Greg Primm, manager of Allegheny Township in Westmoreland County, received the Pennsylvania State Association of Township Supervisors’
2021 President’s Leadership Award October 15, 2021 during the association’s Excellence Awards Ceremony. The event, which recognizes the
significant achievements of townships and township officials across the state, was held as part of PSATS’ Annual Business Meeting in Hershey.

Each year, the association presents the Leadership Award, established in 1990, to one township supervisor and one administrator, such as a
secretary or manager, whose outstanding projects or programs have benefited their communities.

Primm has worked in local government for three decades, including the past 13 years in Allegheny Township, and is involved with numerous
civic and community organizations. He has also served on a local school board for 19 years, president for 15 of those years.

“Gregory Primm is an exemplary community leader and would be an incredible representation of the type of dedicated public servant who is
worthy of receiving [this award],” state Rep. Robert Brooks said in a letter supporting Primm’s nomination. “[He] is a crucial part of his
community, and he is also a mentor to other local leaders.”

During his current tenure, this manager has racked up many accomplishments, including spearheading development of an 8-mile rail trail along
the Allegheny River and creating a deep-well drilling ordinance that serves as a statewide model.

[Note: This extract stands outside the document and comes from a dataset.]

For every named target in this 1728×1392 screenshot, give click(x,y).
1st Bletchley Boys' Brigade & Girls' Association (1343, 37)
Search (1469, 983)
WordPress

In a letter of support, Jason Rigone, director of the Westmoreland County Department of Planning and Development, stated, “Greg’s leadership
skills and willingness to create a better environment for not only Allegheny Township but also for all the communities across the county cannot
be overstated. In fact, Greg is one of the municipal managers I rely on for guidance and insight on addressing local issues.”

Primm’s greatest impact, though, has been on the township’s ordinances. By implementing a conservative fiscal plan that called for making double
payments each month on mortgages and loans, he eliminated $1.8 million in township debt . . . 10 years early. His efforts also turned a
non-funded pension plan into a half-million-dollar fully funded plan in just five years.